Gabriel Place prétend qu'il a fouillé toutes les pièces de la maison mais qu'il n'a pas porté de coups à Michel Robette. Les traces de ses chaussures semblent indiquer qu'il a fait le tour de la maison. "Celui qui s'est acharné, c'est Pablo", dit-il. Pablo étant le surnom d'Eric Van Hoe. Gabriel Place conteste avoir ramené les produits chimiques sur la scène de crime, comme le prétend Geoffrey Simoncini, avec lequel il a multiplié les différents vols dans la région, les jours précédents. Ils auraient d'ailleurs fait du repérage chez Michel Robette.

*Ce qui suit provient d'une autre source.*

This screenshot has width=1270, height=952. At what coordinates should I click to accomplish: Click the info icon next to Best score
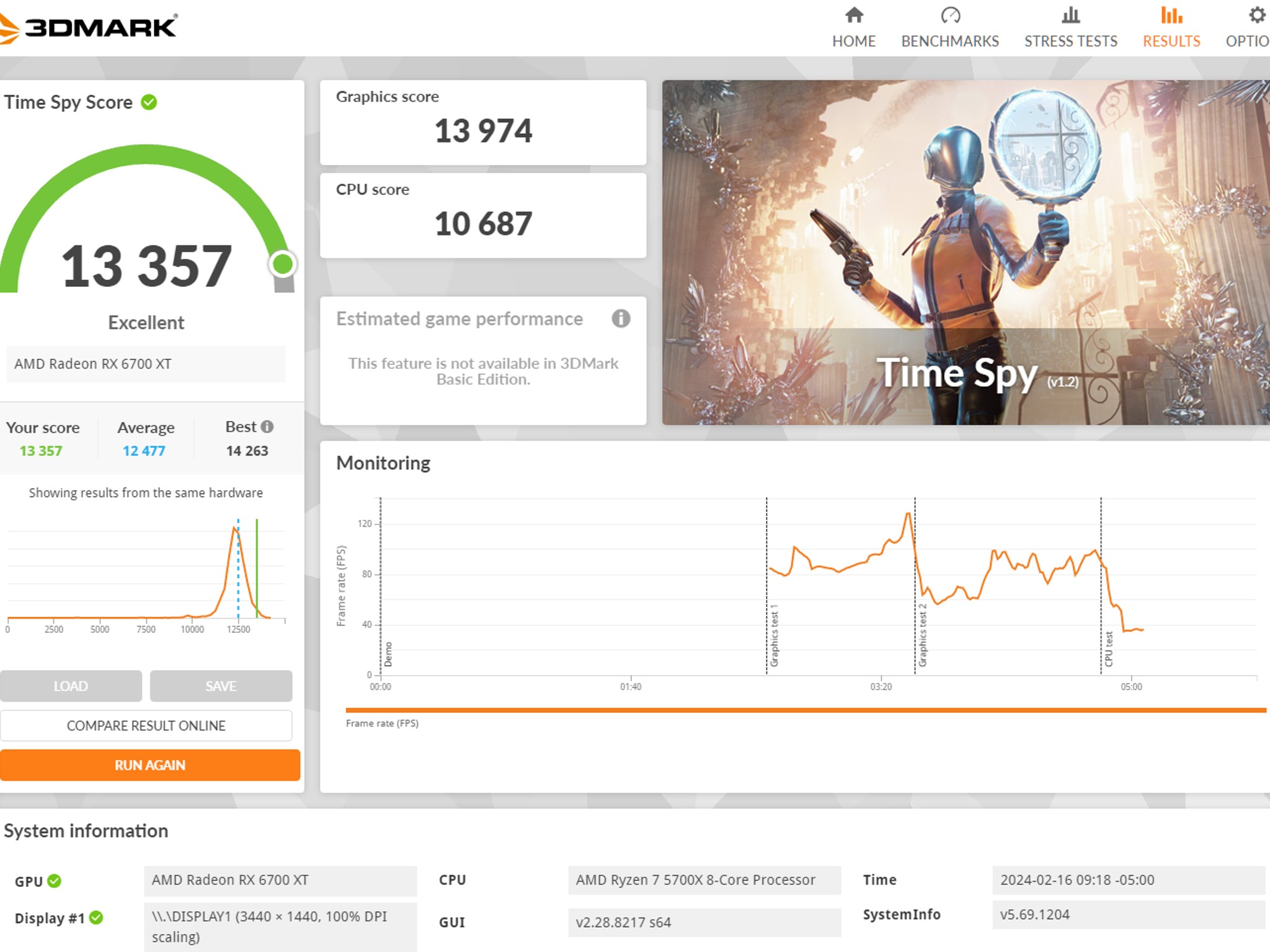coord(267,426)
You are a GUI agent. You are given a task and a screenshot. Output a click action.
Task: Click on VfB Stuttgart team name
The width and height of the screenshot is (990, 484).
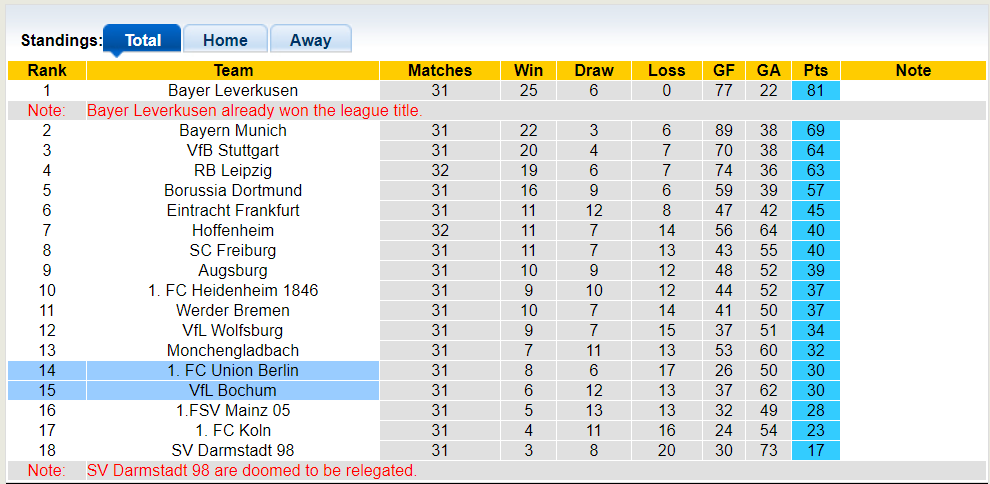coord(233,150)
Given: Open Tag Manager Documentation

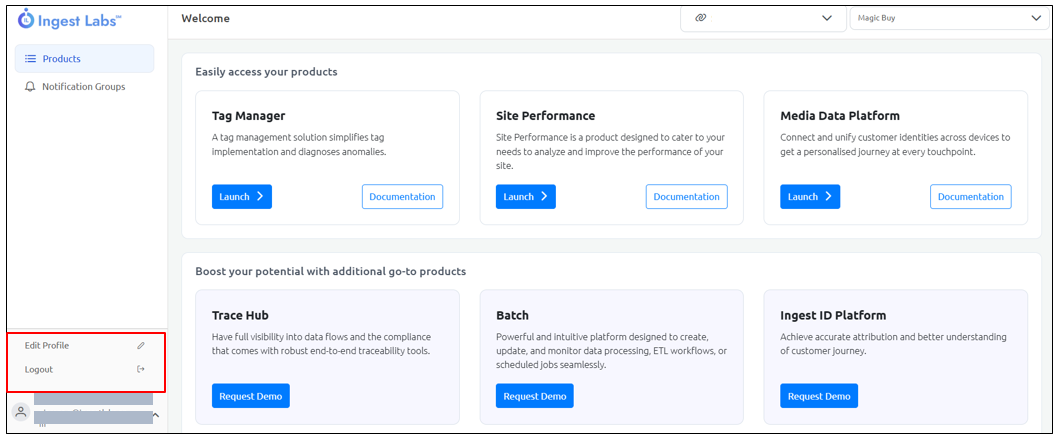Looking at the screenshot, I should pyautogui.click(x=402, y=197).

Le 26 novembre à 8h30, les policiers étaient informés de la macabre découverte. Dix minutes plus tard, ils étaient informés que le véhicule de la victime était découvert le long d'un cours d'eau, la Haine, entre la gare de Mons et la Grand-Large. Il y avait des traces de sang dans et sur le véhicule. Selon les policiers, il s'agit du sang d'Eric Van Hoe. Ce dernier dit avoir été griffé par un chat. "Son sang se retrouve du côté conducteur, alors qu'il prétend n'avoir jamais pris place derrière le volant", note Me Mayence, avocat des parties civiles.

A 8h45, les policiers découvraient le carnage chez la victime. Tout était saccagé, toutes les pièces avaient été fouillées, de l'eau coulait dans la cuisine car un robinet avait été arraché. Le corps de la victime était caché sous divers objets, dont des coussins et un canapé renversé. Le pantalon de pyjama était baissé jusqu'aux genoux, le sexe était calciné. Le visage était couvert de sang et l'oreille gauche était déchiquetée, comme enfoncée dans le crâne.

Lundi, les trois accusés sont restés sur leurs positions. Van Hoe prétend qu'il ne s'est pas rendu chez la victime, même s'il a accompagné les deux autres à Jurbise en train. Simoncini et Place prétendent qu'ils n'ont pas porté de coups à la victime. Qui a donc torturé à mort Michel Robette?

Le procès se poursuivra ce mardi matin avec l'audition du médecin légiste.